> EXERCISE INSTRUCTIONS
Word for word, restate the lines from the start of the data below through the line containing "Toggle OFF-ROAD navigation".

> DATA TO USE

*** Block opens ***

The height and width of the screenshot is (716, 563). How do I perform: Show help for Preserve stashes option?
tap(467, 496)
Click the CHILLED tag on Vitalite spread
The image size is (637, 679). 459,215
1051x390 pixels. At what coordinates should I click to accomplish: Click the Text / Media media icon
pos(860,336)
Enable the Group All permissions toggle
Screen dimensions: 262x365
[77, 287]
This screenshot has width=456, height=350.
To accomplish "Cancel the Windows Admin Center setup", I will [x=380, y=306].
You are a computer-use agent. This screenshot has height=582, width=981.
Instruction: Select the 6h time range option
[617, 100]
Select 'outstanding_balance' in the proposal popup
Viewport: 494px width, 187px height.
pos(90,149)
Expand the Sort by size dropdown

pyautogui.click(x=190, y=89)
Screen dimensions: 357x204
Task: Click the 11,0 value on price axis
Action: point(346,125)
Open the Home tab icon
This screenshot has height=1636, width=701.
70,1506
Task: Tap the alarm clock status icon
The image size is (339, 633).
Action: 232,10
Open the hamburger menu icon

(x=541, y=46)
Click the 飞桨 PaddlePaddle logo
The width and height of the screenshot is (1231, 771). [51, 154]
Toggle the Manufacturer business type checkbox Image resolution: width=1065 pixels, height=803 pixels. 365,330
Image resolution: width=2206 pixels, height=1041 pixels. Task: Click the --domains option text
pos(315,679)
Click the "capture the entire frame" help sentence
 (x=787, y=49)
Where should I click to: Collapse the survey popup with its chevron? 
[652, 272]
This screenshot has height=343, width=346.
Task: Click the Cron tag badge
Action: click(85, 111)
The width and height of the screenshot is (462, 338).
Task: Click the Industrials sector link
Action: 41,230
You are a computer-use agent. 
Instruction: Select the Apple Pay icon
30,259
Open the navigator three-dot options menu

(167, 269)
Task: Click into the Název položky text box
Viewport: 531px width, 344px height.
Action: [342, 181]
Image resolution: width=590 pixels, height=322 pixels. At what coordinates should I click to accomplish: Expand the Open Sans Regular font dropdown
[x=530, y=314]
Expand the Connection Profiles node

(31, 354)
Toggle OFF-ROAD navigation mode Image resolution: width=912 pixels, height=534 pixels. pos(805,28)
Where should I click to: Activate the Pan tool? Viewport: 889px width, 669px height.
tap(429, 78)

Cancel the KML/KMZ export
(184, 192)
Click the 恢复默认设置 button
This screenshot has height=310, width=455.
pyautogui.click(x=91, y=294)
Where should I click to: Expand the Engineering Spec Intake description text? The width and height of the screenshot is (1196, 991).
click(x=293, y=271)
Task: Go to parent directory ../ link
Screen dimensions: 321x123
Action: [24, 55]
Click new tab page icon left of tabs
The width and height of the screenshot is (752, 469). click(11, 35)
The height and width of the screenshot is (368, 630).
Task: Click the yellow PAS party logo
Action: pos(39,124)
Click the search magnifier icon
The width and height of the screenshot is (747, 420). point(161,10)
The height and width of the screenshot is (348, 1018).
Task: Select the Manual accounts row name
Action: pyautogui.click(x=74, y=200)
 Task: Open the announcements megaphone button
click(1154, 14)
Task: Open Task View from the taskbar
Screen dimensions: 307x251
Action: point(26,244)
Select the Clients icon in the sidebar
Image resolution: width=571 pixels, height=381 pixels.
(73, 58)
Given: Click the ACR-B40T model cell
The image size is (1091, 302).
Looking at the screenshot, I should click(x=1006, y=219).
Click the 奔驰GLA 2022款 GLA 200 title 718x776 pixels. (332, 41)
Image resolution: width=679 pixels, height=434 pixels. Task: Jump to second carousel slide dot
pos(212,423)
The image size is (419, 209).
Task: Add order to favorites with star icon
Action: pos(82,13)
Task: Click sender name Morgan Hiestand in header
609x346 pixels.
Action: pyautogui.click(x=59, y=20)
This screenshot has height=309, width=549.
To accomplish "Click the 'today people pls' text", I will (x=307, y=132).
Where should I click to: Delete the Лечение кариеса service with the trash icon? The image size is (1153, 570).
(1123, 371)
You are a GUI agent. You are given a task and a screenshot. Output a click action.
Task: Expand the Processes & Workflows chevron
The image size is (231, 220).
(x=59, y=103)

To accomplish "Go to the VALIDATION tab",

*** Block closes ***

> RESULT BELOW
The height and width of the screenshot is (716, 563). How do I perform: Show help for Preserve stashes option?
tap(467, 496)
Click the CHILLED tag on Vitalite spread
The image size is (637, 679). 459,215
1051x390 pixels. At what coordinates should I click to accomplish: Click the Text / Media media icon
pos(860,336)
Enable the Group All permissions toggle
Screen dimensions: 262x365
[77, 287]
This screenshot has width=456, height=350.
To accomplish "Cancel the Windows Admin Center setup", I will [x=380, y=306].
You are a computer-use agent. This screenshot has height=582, width=981.
Instruction: Select the 6h time range option
[617, 100]
Select 'outstanding_balance' in the proposal popup
Viewport: 494px width, 187px height.
pos(90,149)
Expand the Sort by size dropdown

pyautogui.click(x=190, y=89)
Screen dimensions: 357x204
Task: Click the 11,0 value on price axis
Action: point(346,125)
Open the Home tab icon
This screenshot has height=1636, width=701.
70,1506
Task: Tap the alarm clock status icon
The image size is (339, 633).
Action: 232,10
Open the hamburger menu icon

(x=541, y=46)
Click the 飞桨 PaddlePaddle logo
The width and height of the screenshot is (1231, 771). [51, 154]
Toggle the Manufacturer business type checkbox Image resolution: width=1065 pixels, height=803 pixels. 365,330
Image resolution: width=2206 pixels, height=1041 pixels. Task: Click the --domains option text
pos(315,679)
Click the "capture the entire frame" help sentence
 (x=787, y=49)
Where should I click to: Collapse the survey popup with its chevron? 
[652, 272]
This screenshot has height=343, width=346.
Task: Click the Cron tag badge
Action: click(85, 111)
The width and height of the screenshot is (462, 338).
Task: Click the Industrials sector link
Action: 41,230
You are a computer-use agent. 
Instruction: Select the Apple Pay icon
30,259
Open the navigator three-dot options menu

(167, 269)
Task: Click into the Název položky text box
Viewport: 531px width, 344px height.
Action: [342, 181]
Image resolution: width=590 pixels, height=322 pixels. At what coordinates should I click to accomplish: Expand the Open Sans Regular font dropdown
[x=530, y=314]
Expand the Connection Profiles node

(31, 354)
Toggle OFF-ROAD navigation mode Image resolution: width=912 pixels, height=534 pixels. pos(805,28)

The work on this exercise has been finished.